● **Task item**:
Your answer is to be the exact text of the lines from the one containing "This screenshot has height=720, width=1280." through the final line of the entries, restated in full, with pictures omitted.

● **Data supplied**:
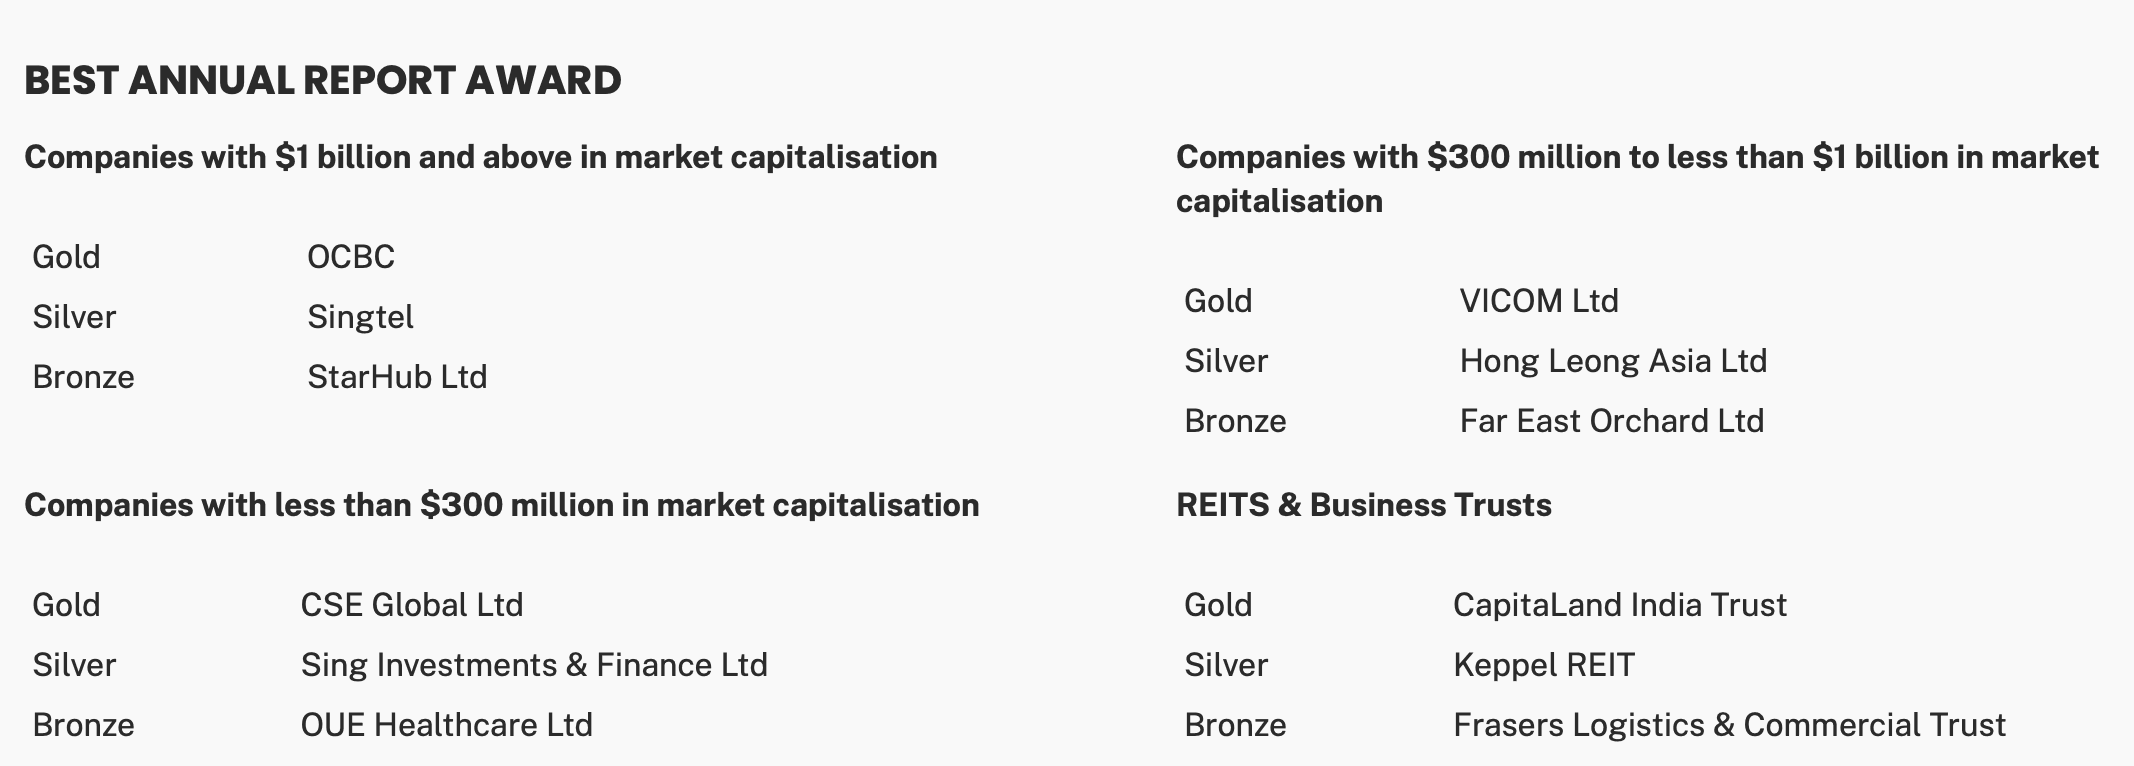Click the Gold label beside OCBC
The height and width of the screenshot is (766, 2134).
pos(66,257)
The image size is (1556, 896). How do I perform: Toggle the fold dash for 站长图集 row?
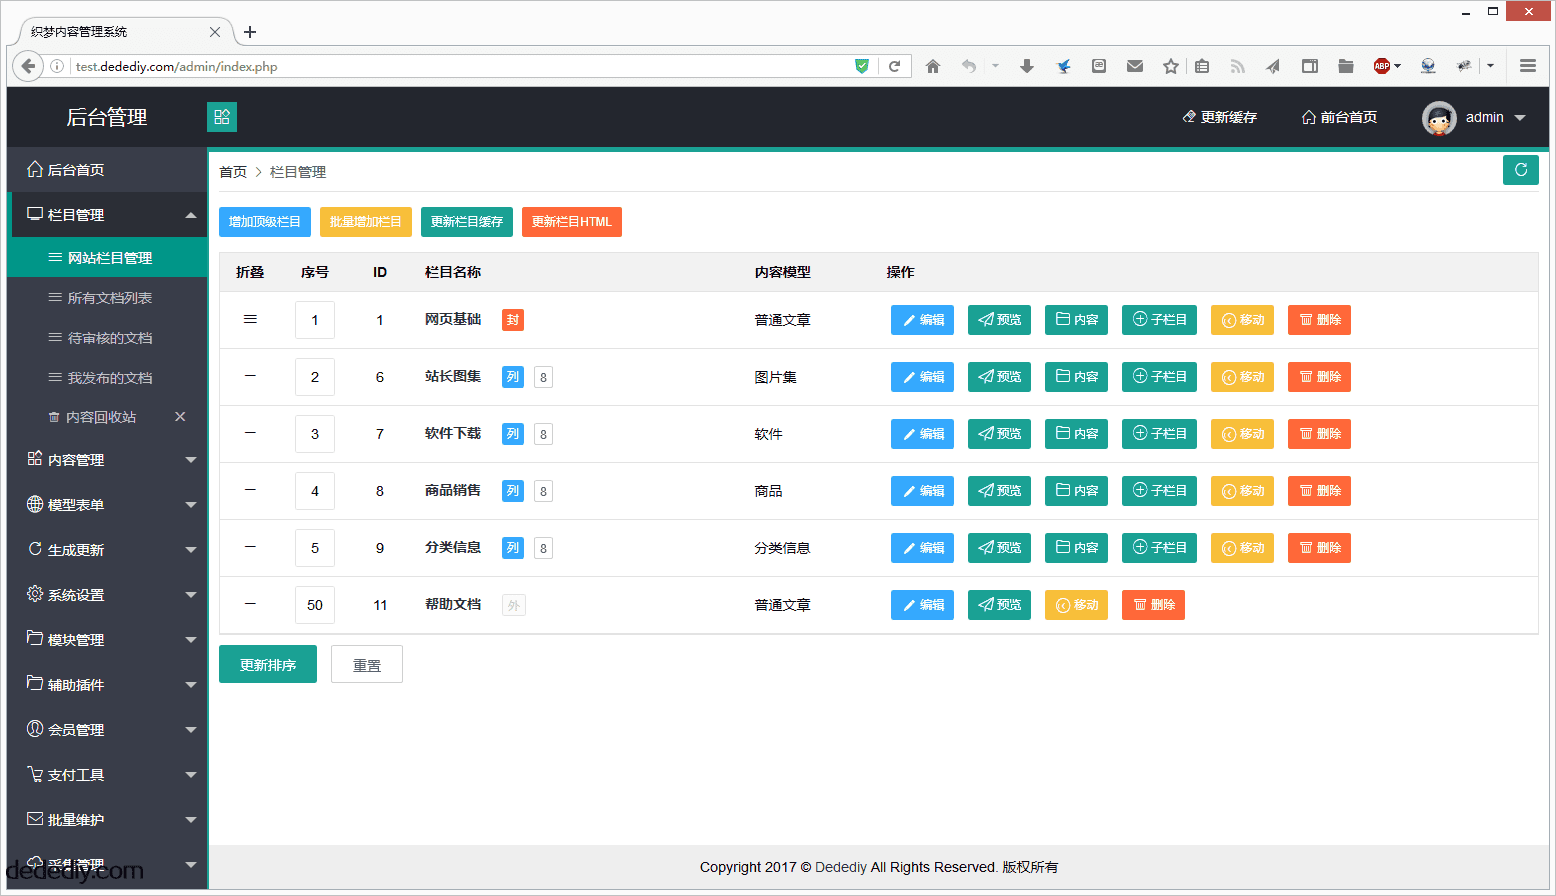click(250, 377)
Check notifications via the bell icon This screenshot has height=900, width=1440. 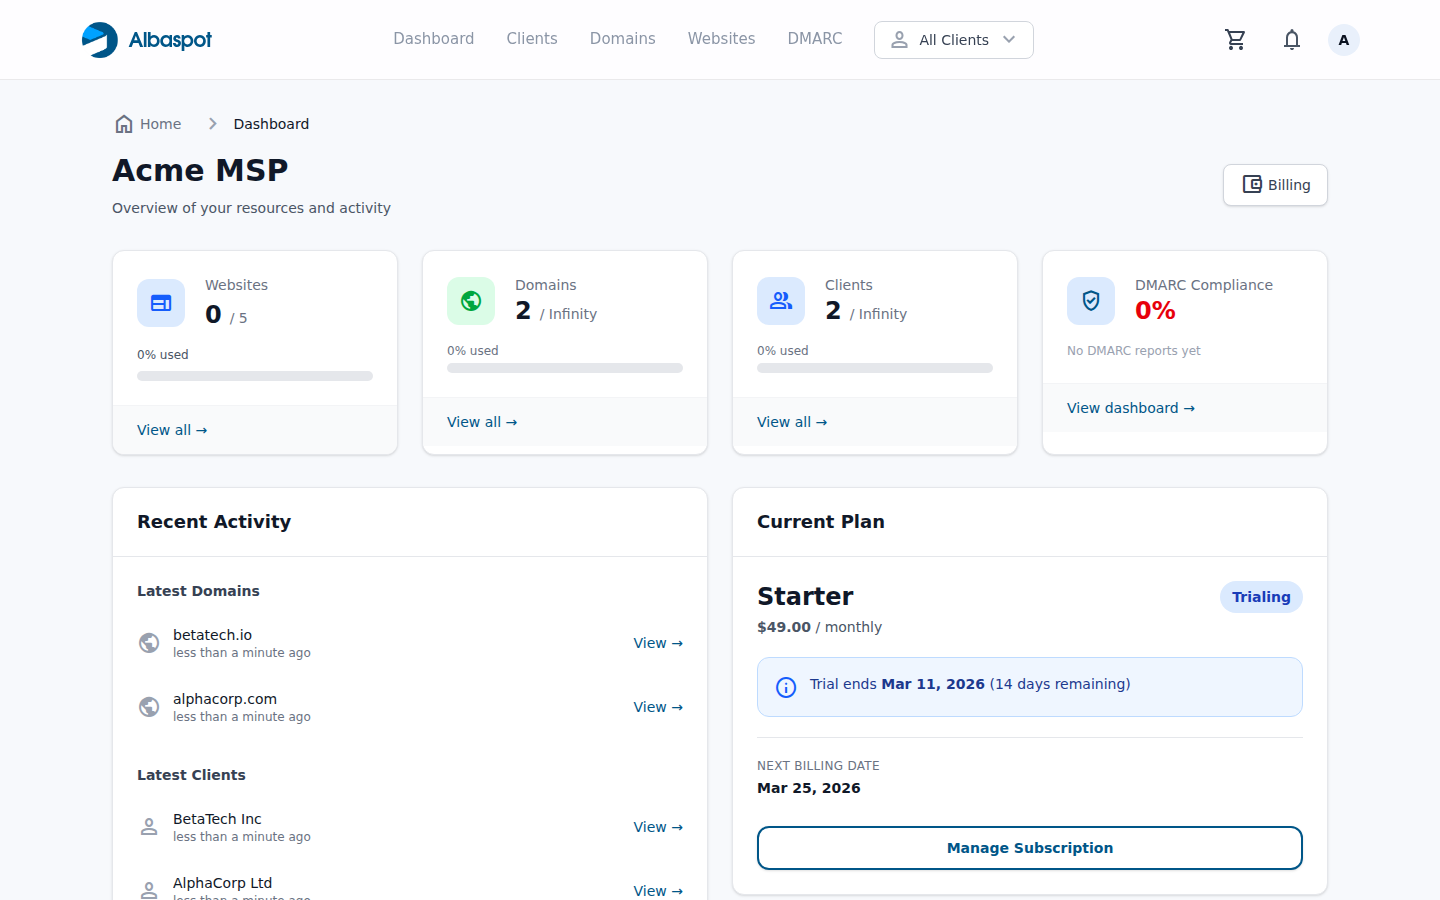click(x=1291, y=39)
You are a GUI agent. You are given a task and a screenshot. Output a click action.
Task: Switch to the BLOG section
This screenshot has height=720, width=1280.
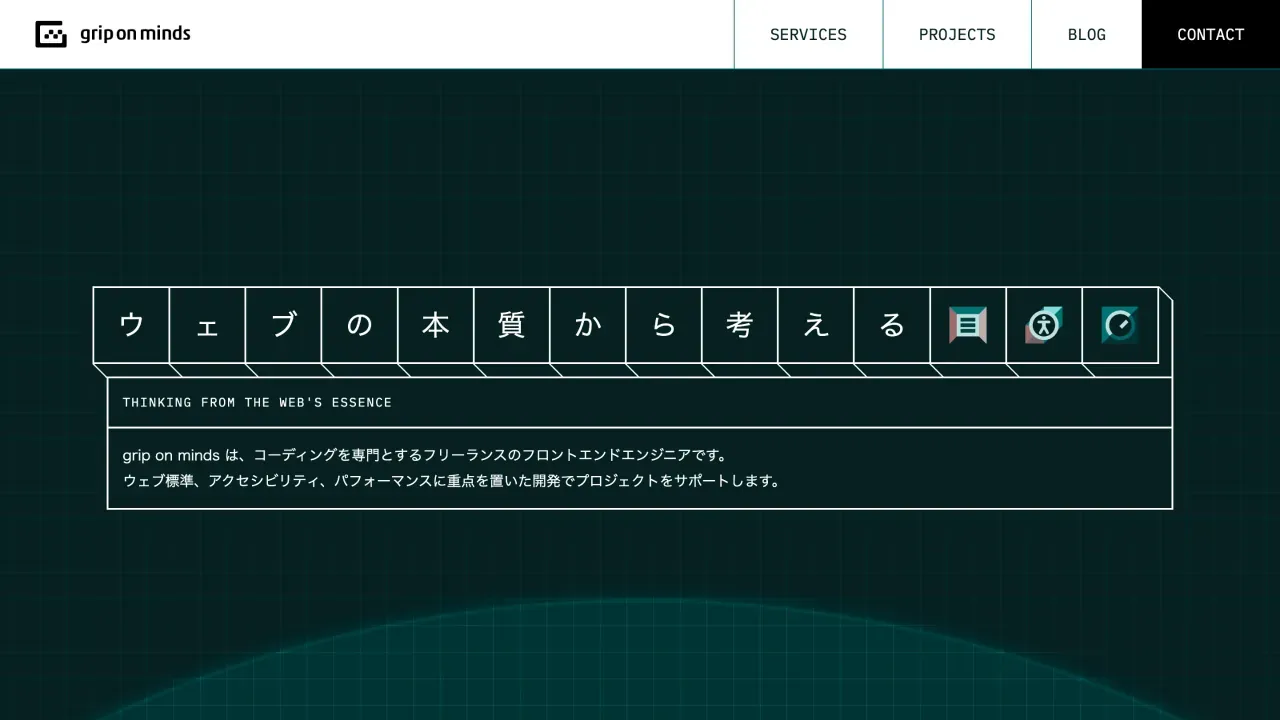click(1086, 34)
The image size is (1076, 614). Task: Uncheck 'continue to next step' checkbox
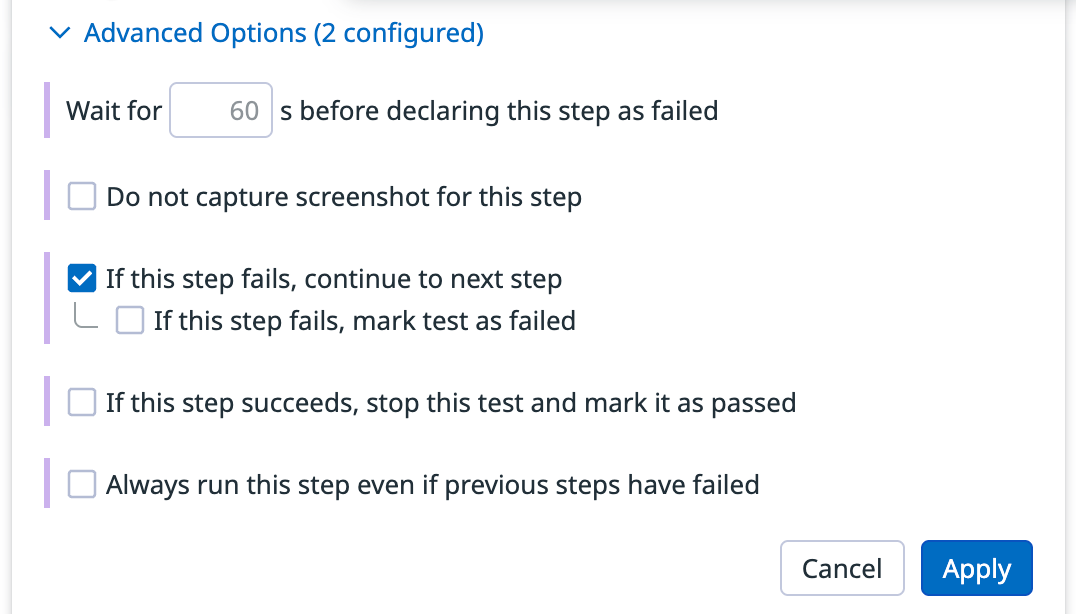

● **Written response**:
This screenshot has height=720, width=1280.
click(1086, 34)
The image size is (1076, 614). Task: Uncheck 'continue to next step' checkbox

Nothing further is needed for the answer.